IT’S 8am and the news on the radio is very distressing and disturbing.
It is an affront to the Zimbabwean psyche.
Where shall we hide Zimbabwe’s children so that they are not washed away in the torrents of moral decay that are fast being popularised on our air waves, in the papers, everywhere?
Growing up in rural Zimbabwe, something was permanently etched in my psyche: Prostitution is the worst criminality against humanity.
Our shop was next to a restaurant and our house faced one of its windows where we could not avoid seeing prostitutes staggering obscenely next to morally bankrupt males, holding bottles of beer as the ‘music’ blared through the windows.
Whenever we sat by the fire in the evenings in front of our house this was a sore sight, but we learned to ignore it as an evil unfortunately and permanently visited on us.
It’s not that we were taught that there is any problem with dancing in our family.
My father, now late, and my mother loved dancing. They always encouraged us to dance with them, so we became a family of dancers.
I will never forget what my mother would say if you appeared shy and would not dance.
Unosvodei kutamba pana vamwe, uri hure here?
I hated prostitution; she had ensured I did, she had ensured we all did. So, whenever she said this, this would catapult me on to the dance floor.
I am grateful to her, for dancing is a natural response to good musical vibes. As Africans, we have great dance music, so she did me a great favour, for I can never let good music go to waste.
But what was unfortunately visited on our eyes through the restaurant windows was not dancing; it was the staggering of the immoral. There was nothing beautiful, sweet, edifying or decent about it; it was so shameful.
In the news bulletin referred to above, it was lamented that Zimbabwe cannot reach its target of eradicating HIV by 2030 because its prevalence among ‘sex workers’ is 61 percent, also that young girls are vulnerable, and so on.
Therein lies the problem; there are no sex workers in Zimbabwe, there are prostitutes.
It is the gravest affront to our norms and values, to uZimbabwe hwedu, to foist this term on our psyche. Mahure, chihure is anathema among our people.
Those who talk of ‘sex workers’ in this land are perpetrating a crime against us, eroding our spiritual edifice, dissipating our moral force which is our strongest protection, for without our morals we are naked and extremely vulnerable.
Where shall we hide Zimbabwe’s children so that they do not grow up thinking that it is an option to sleep around with any male who waves a dollar in front of their eyes?
If our children are destroyed, what will be left, what will Zimbabwe be?
When you call prostitutes ‘sex workers’; you are saying our children can actually say: When I grow up I want to be a sex worker.
This is totally irresponsible, to our children, to Zimbabwe and to our future.

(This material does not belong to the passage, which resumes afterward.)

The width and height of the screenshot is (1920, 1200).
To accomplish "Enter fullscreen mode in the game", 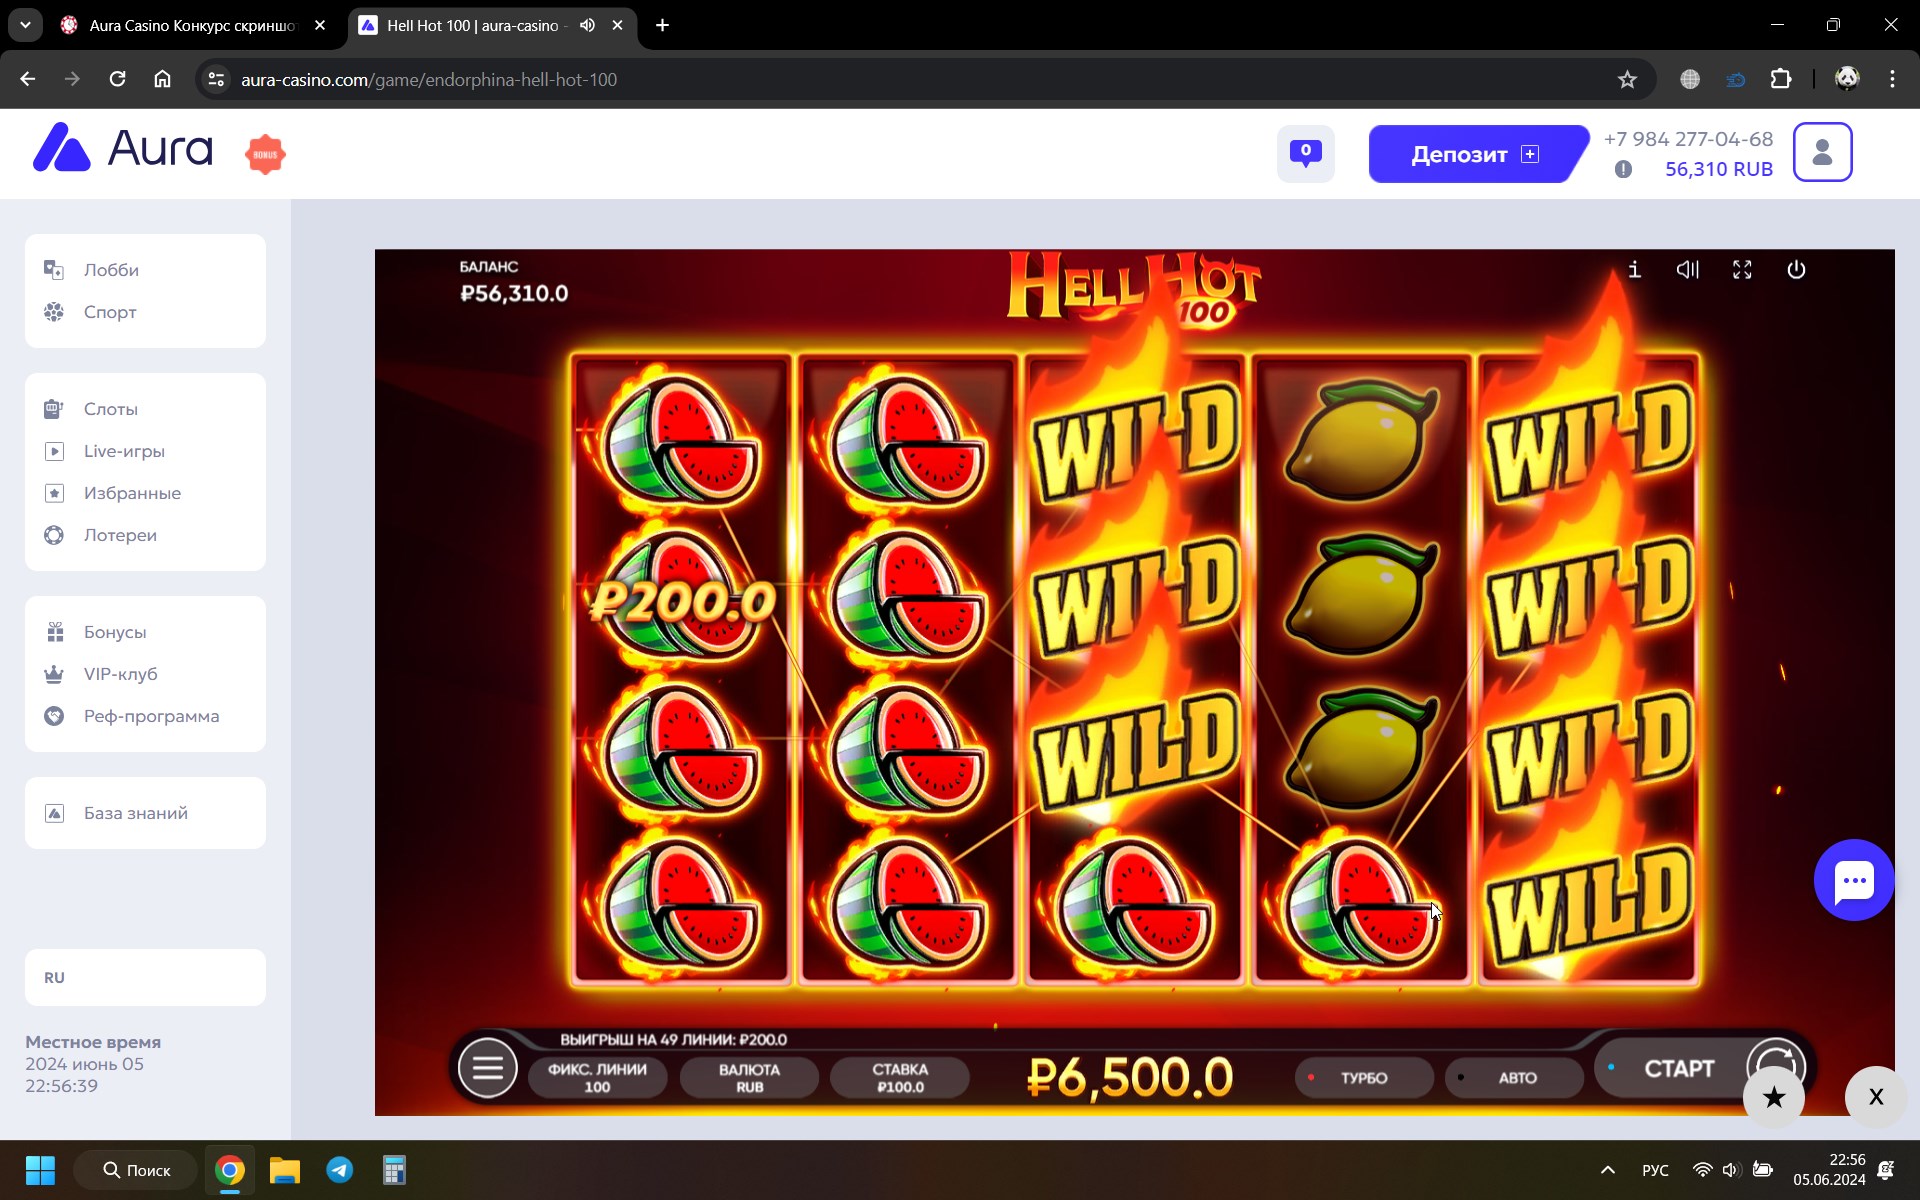I will pyautogui.click(x=1742, y=270).
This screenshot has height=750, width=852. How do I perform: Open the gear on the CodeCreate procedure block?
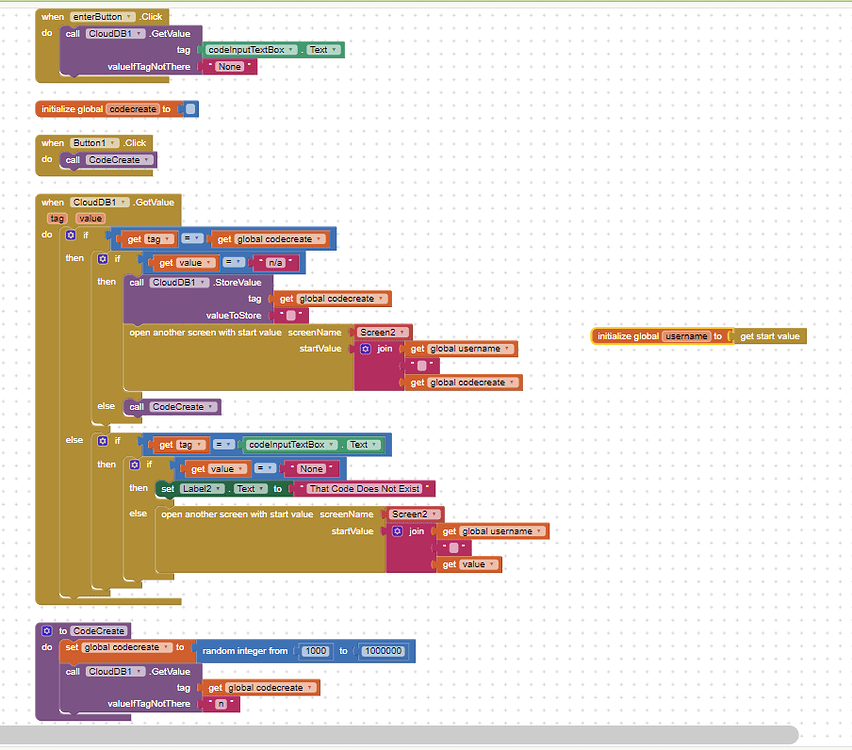[x=46, y=631]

We still want our children to grow up knowing the difference between what is wholesome, beautiful, moral and that which is shameful; the sepsis seeking permanent and legal residence among our people.
Prostitution is illegal in Zimbabwe, but first, it is against our norms and values; it is an appalling vice, those who sanitise it as a form of work are assaulting our moral fabric.
Prostitutes are not acceptable role models for our children.
Why should there be talk of ‘sex workers’ in this land when prostitution is against the law and against our cultural values?
Mahure are not part of our legal society where the term ‘sex workers’ comes from — the purpose is to ruin our Zimbabwe.
What about those children born of prostitutes?
What is their future?
Does it matter to those who peddle the ‘sex worker’ regime that these children are ruined right from conception?
They are likely to be born already diseased, and they are least likely to grow to be ‘normal’ people, socially and psychologically.
Who would opt to come into this world in such a shameful, digraceful manner?
Children should be born in wedlock, that is the best place for them to be, to grow and to mature.
Of course it does not matter to those who pay huge sums of money so prostitution can flourish in Zimbabwe; they do not love Zimbabwe so they wish this cancer to fester among us.
When a prostitute has children, those children grow up seeing her sleeping with different men day-in-day-out, this is what they see as the norm.
Once, my young cousin, a boy of 16, was taking me home in the early evening. As we walked through the avenues, we saw several prostitutes coming out of the woodwork, to line up the streets.
He pretended not to see anything, but I prodded him. “Tatojaira, this is my route from school everyday,” he responded, harshly trying to distance himself from this awful spectacle.
Is this really what we want Zimbabwe’s children to get used to, to see as the norm, kujaira kuona mahure on our streets?
This is a travesty; this is not the lot of Zimbabwe’s children, haisiyo nhaka yavo.
Last year, prostitutes had the temerity to display at the Zimbabwe International Trade Fair, an event which is visited by children of all ages.
True to uZimbabwe, residents of Bulawayo raised alarm and condemned this travesty in the strongest of terms.
What value does prostitution add to anyone or anything, to Zimbabwe?
Can we build the Great Zimbabwe through prostitution?
It is not worthwhile to protect prostitution, elevating it to a respectable and acceptable ‘profession’.